[Exercise directions] Duplicate the portion of the Fernando Pinzón profile below, from "Guatemala Profile Fernando" up to and including "named and signed.".

Guatemala Profile Fernando Pinzón
Sololá Native, Fernando Pinzón, Creates Handcrafted Journals Made of Recycled Materials.
It is a hot autumn day in Panajachel and the stores selling brightly colored Mayan-threaded blankets, bags, clothing and gifts are teeming with activity. However, as we walk to the boat dock, a sidewalk display of journals unlike we’ve ever seen catches our eye.
We find out that each journal is a handmade work of art constructed of recycled materials. In front of us, there are journals made of leather or coffee canvas bag binding, wood, stained printer ink, nails, flowers, international postage stamps, computer disks/parts and more. Each journal is unique and reflects a piece of the artist, individually named and signed.
The maker of the journals is Fernando Pinzón, a Guatemalan native who grew up in Sololá. Diagnosed with polio at the age of 2, Pinzón’s first memory is of the doctor cutting into his foot when taking off his plaster casts. He wore braces through grammar school and has struggled getting around with his atrophied legs, now using a pair of walking poles to stabilize himself.
Pinzón sought treatment at the Lake Atitlán Wellness Clinic, an organization in Panajachel that provides free medical care to those in the community. Supported by many Lake Atitlán businesses, the clinic has helped alleviate some of Pinzón’s suffering. We found him selling his journals and giving out information at the clinic’s location on 3-34 Calle Monterey.
Pinzón got into making journals after befriending a guy named Mario Lanz. Employed by a factory in Panajachel that recycled clothing, Pinzón learned the concept of reusing materials to create something new. In 2001, Pinzón began constructing his own ideas of useful art. For the last 16 years, this has been his passion and a way for him to give back to the environment.

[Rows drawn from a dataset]
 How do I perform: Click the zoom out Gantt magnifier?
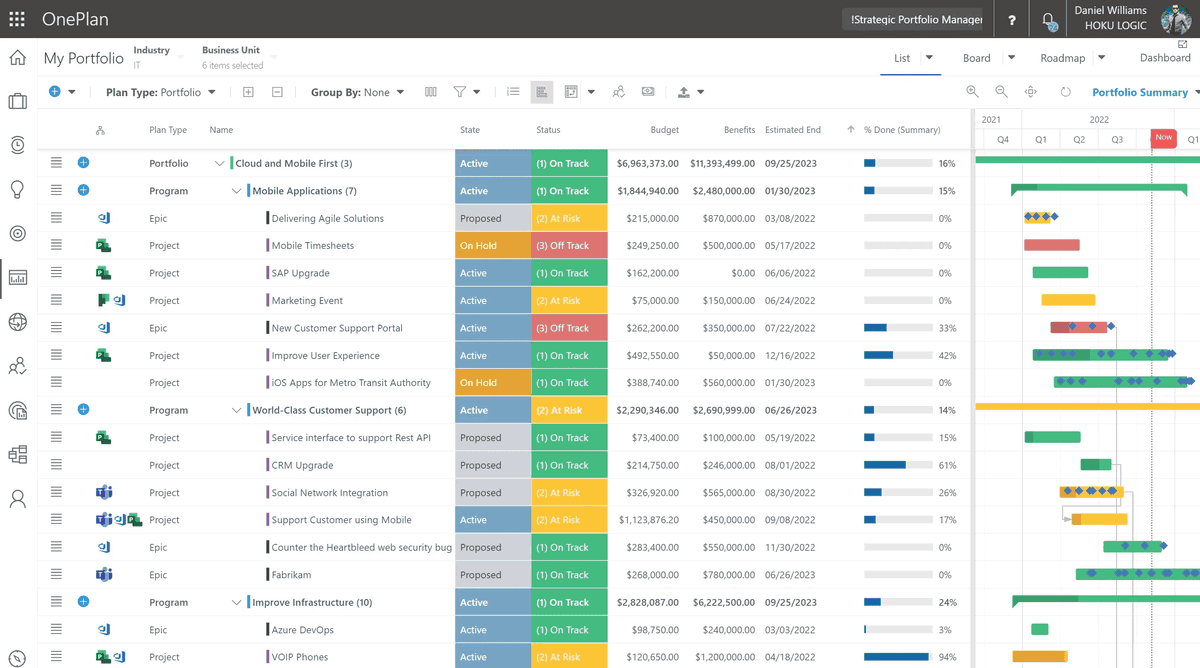point(1001,92)
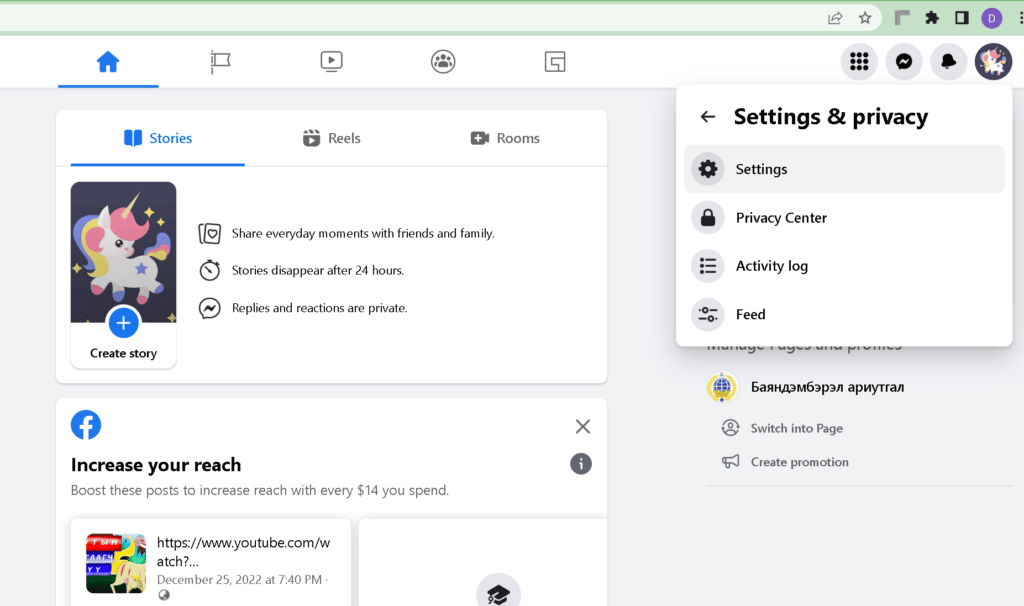Dismiss the Increase your reach card
This screenshot has height=606, width=1024.
(583, 426)
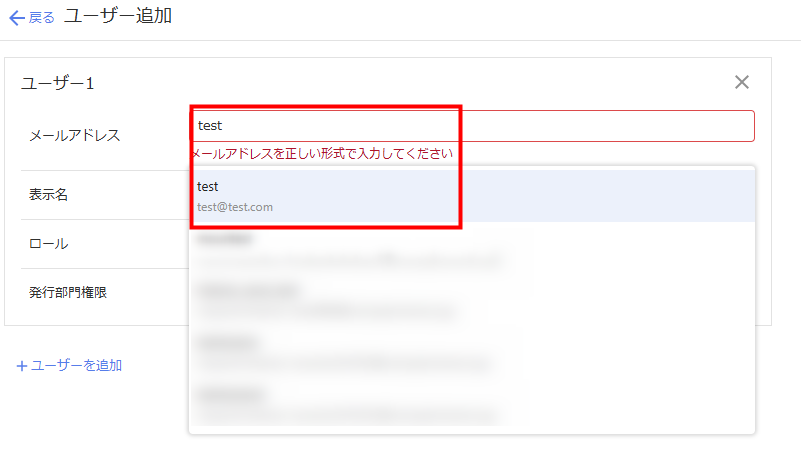This screenshot has height=466, width=801.
Task: Click the ユーザー1 card heading
Action: pos(57,84)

[Problem solution]
Guatemala Profile Fernando Pinzón
Sololá Native, Fernando Pinzón, Creates Handcrafted Journals Made of Recycled Materials.
It is a hot autumn day in Panajachel and the stores selling brightly colored Mayan-threaded blankets, bags, clothing and gifts are teeming with activity. However, as we walk to the boat dock, a sidewalk display of journals unlike we’ve ever seen catches our eye.
We find out that each journal is a handmade work of art constructed of recycled materials. In front of us, there are journals made of leather or coffee canvas bag binding, wood, stained printer ink, nails, flowers, international postage stamps, computer disks/parts and more. Each journal is unique and reflects a piece of the artist, individually named and signed.